• _Travail demandé_
- A) Recopiez fidèlement le passage du texte sur KeeWeb qui va de « Cette application (assez » jusqu'à « cloud implémentant WebDAV. » inclus.
- B) Répondez brièvement aux questions suivantes à partir du texte sur KeeWeb :
(i) Pour quels systèmes l'application desktop de KeeWeb est-elle diffusée ?
(ii) Qu'est-ce qui tient lieu d'application pour mobile Android ou iOS ?
(iii) Avec quels services la connexion aux espaces cloud a-t-elle été testée avec succès ?

• _Texte source_
● ● ● ●

Cette application (assez riche en fonctionnalités donc un peu complexe) permet la gestion de mots de passe dans des fichiers au format KeePass :
stockés en local, ou bien
sur Dropbox, Google Drive, OneDrive, Microsoft Teams, ou tout cloud implémentant WebDAV.
L’utilisation de fichiers locaux n’est bien sûr pas la solution pour un usage nomade, d’autant que l’on verra que les mécanismes de sauvegarde / synchronisation sont dépendants des choix de configuration de l’outil.
A noter que la base au format KeePass étant cryptée, la stocker sur un Google Drive ou un OneDrive, est moins risqué que confier directement la gestion des mots de passe à Google…
KeeWeb est diffusée sour la forme d’une application desktop pour les cibles courantes (GNU/Linux, Mac OS X, Windows) qui fonctionne peu ou prou comme les KeePass* mais la saisie automatique n’est pas aussi immédiate :
cliquer sur l’URL permet de l’ouvrir dans le navigateur, mais pas de raccourci pour saisir automatiquement les username et password, il faut les copier/coller (ou bien utiliser la fonction auto-type) l’un après l’autre en basculant entre l’appli et le navigateur,
ou alors il faut installer une extension (disponible pour les navigateurs courants).
Apparemment, pas d’application pour mobile Android ou iOS.
A la place, une application web pour usage nomade depuis tout ordinateur ou mobile via un navigateur. Cette application fonctionne à première vue comme l’application desktop, mais de notables différences existent, que l’on verra dans les paragraphes suivants.
L’application permet d’ouvrir des fichiers locaux, et il faudra explicitement sauvegarder le fichier pour conserver les modifications effectuées. Les fichiers “nomades” sur le cloud comme mis en place pour le test des KeePass* ci-dessus sont vus comme des fichiers locaux (donc attention à sauvegarder) mais semblent pouvoir être aussi synchronisés comme les espaces distants ci-après.
L’application permet d’accéder à des espaces cloud (cf. liste plus haut) en passant par une connexion explicite au serveur via une boîte d’authentification (dont le contenu diffère selon le serveur et le protocole) : testé OK avec WebDAV (le cloud Nextcloud utilisé plus haut) et avec Google Drive. L’application mémorise les derniers fichiers ouverts et les paramètres de connexion au serveur (le niveau de mémorisation se règle dans les paramètres).

● ● ● ●

• _Jeu de données_
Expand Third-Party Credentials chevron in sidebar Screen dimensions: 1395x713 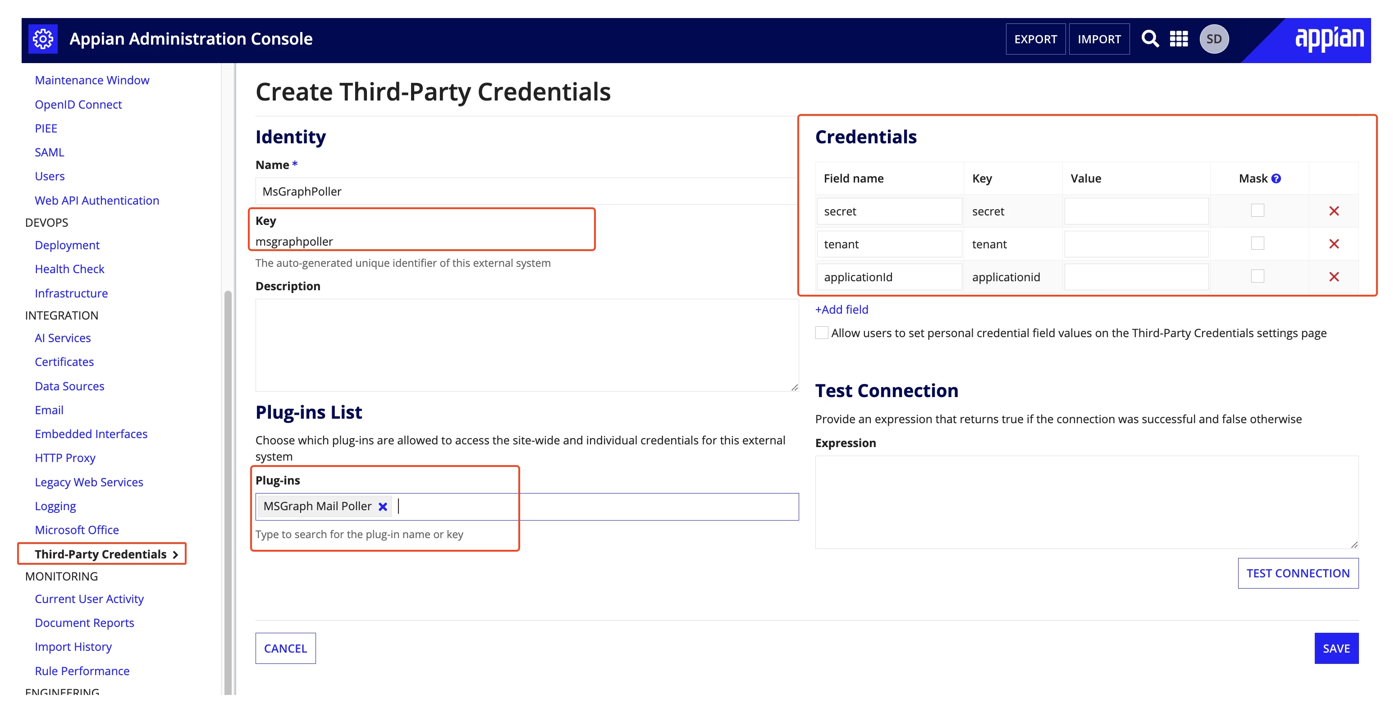(x=175, y=554)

● ● ● ●

• _Corrigé des consignes_
- A)
Cette application (assez riche en fonctionnalités donc un peu complexe) permet la gestion de mots de passe dans des fichiers au format KeePass :
stockés en local, ou bien
sur Dropbox, Google Drive, OneDrive, Microsoft Teams, ou tout cloud implémentant WebDAV.

- B)
(i) GNU/Linux, Mac OS X et Windows.
(ii) Une application web pour usage nomade, accessible depuis tout ordinateur ou mobile via un navigateur.
(iii) WebDAV (le cloud Nextcloud) et Google Drive.